Research on sarcopenia is a rapidly evolving field, with ongoing efforts to identify digital biomarkers using various approaches. While previous studies have focused on using a single measurement device to identify biomarkers, it is becoming increasingly clear that a more comprehensive approach is needed. This requires the integration of multiple devices and variables to account for the complex nature of the disease. Therefore, further research is needed to combine the variables from existing smart insole and pose estimation studies to develop a predictive model and identify novel digital biomarkers.

Limitations

When conducting pose estimation for muscle function evaluation in sarcopenia, the following limitations exist: (1) Pose detection accuracy: lighting, camera angle, and clothing can limit the accuracy of pose estimation for sarcopenia diagnosis; (2) Environmental constraints: environmental factors such as background clutter and movement can hinder pose estimation's ability to assess muscle function. Similarly, with the case of smart insoles, the following limitations exist: (1) Inaccuracy of sensors: The accuracy of smart insole’s IMU sensors can be affected due to the limitation of having only one IMU sensor for calibration purposes. Sensor drift, which refers to the gradual deviation of the sensor readings over time, can occur and cause inaccuracies in the collected data, which can affect the accuracy of the plantar pressure data results.; (2) Environmental constraints: Environmental conditions like uneven or slippery surfaces can impact the ability of smart insoles to evaluate muscle function.

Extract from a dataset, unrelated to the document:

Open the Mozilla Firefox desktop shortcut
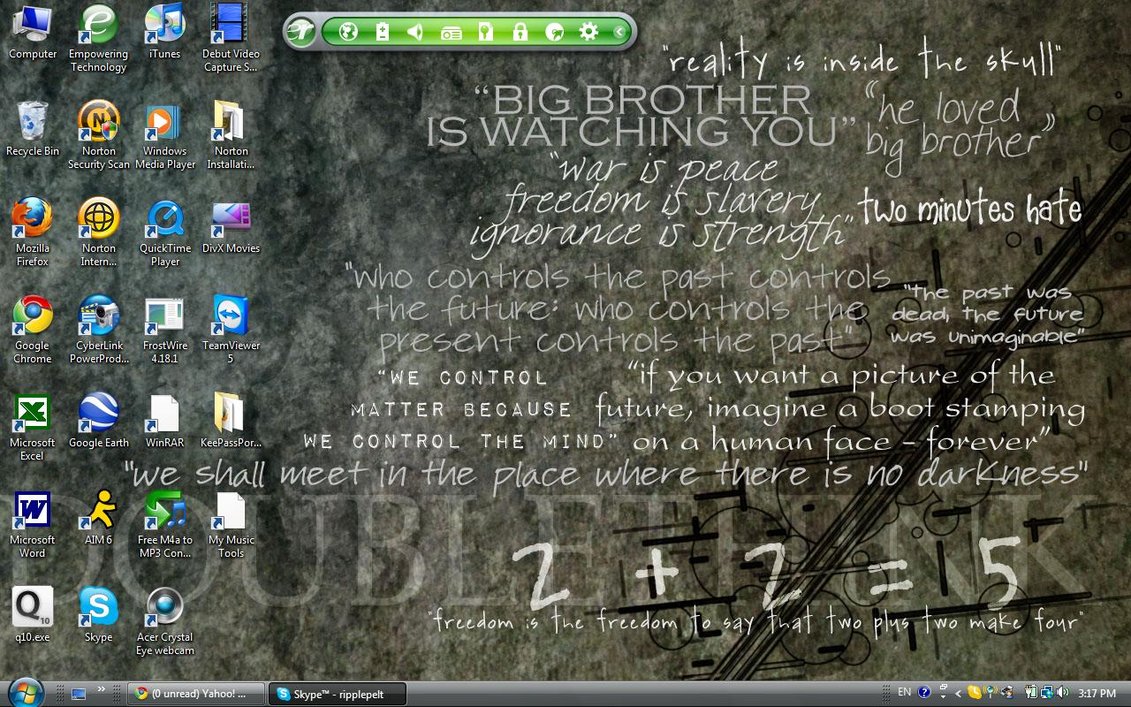The width and height of the screenshot is (1131, 707). coord(32,220)
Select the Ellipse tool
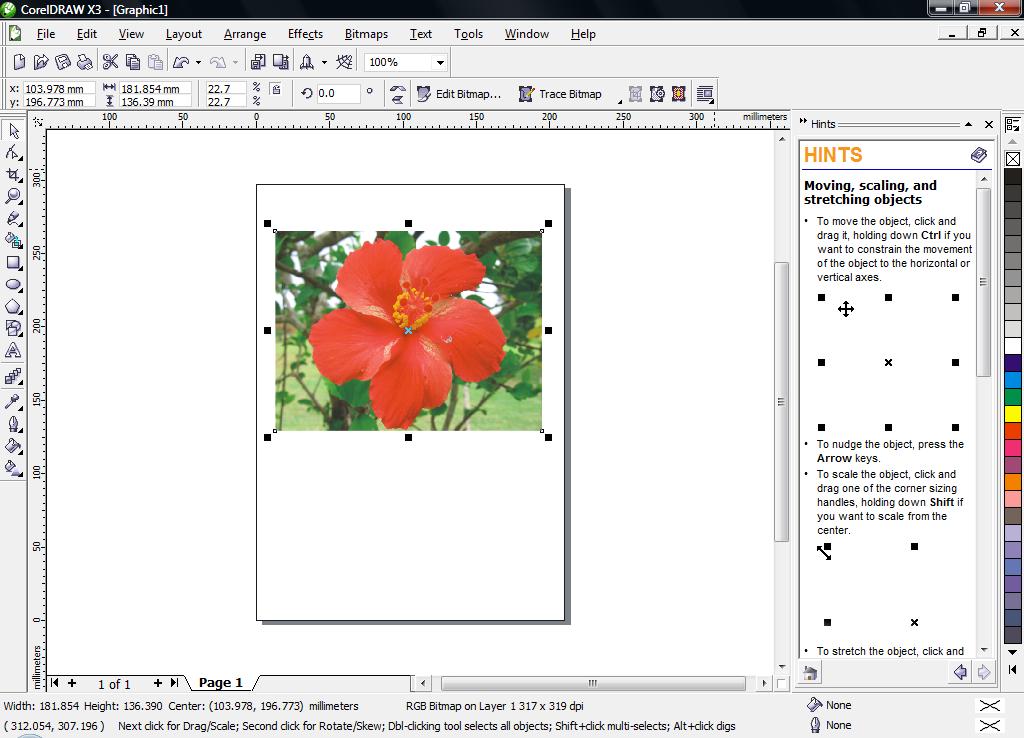Image resolution: width=1024 pixels, height=738 pixels. (x=14, y=285)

Additionally, both methods have the following common limitations: (1) User dependence: the results of muscle function evaluation using smart insoles and pose estimation can be affected by factors such as correct wearing of insoles and the patient's physical characteristics; (2) Limitations in capturing physical parameters: using smart insoles and pose estimation for muscle function evaluation can result in inaccuracies if all the important physical parameters like muscle tension and adjustment are not included; (3) Lack of standardized protocol: concerns about the reliability of results can arise due to the absence of a standardized protocol for the use of smart insoles in muscle function evaluation and the absence of standardized camera equipment and shooting method protocols in the case of pose estimation.

Lastly, in this study, a comparison was conducted between 23 sarcopenic patients and 60 individuals without sarcopenia. During the process of comparing the groups, characteristics such as gender and age were not matched due to the limitation of a small sample size. To address this, the analysis results of the groups with matched characteristics are provided in Supplementary Table S4. In this case, when comparing the results with the original analysis in Tables 1 and 2, no significant differences in variables were observed.

Conclusion

In this study, a control group of 60 individuals with musculoskeletal disorders was compared to a group of 23 individuals with sarcopenia using both smart insole and pose estimation. The results indicated that the smart insole did not show any significant differences between the two groups, whereas the pose estimation variables showed significant differences in 12 out of 15 variables. These findings highlight the importance of using multiple measurement methods to develop accurate models for predicting and classifying sarcopenia. With the recent advancements in measurement technology, the accuracy of sarcopenia diagnosis has improved, and it is expected that more digital biomarkers will be discovered and utilized in future treatments. This underscores the potential of utilizing digital technology to improve the diagnosis and treatment of musculoskeletal disorders and sarcopenia.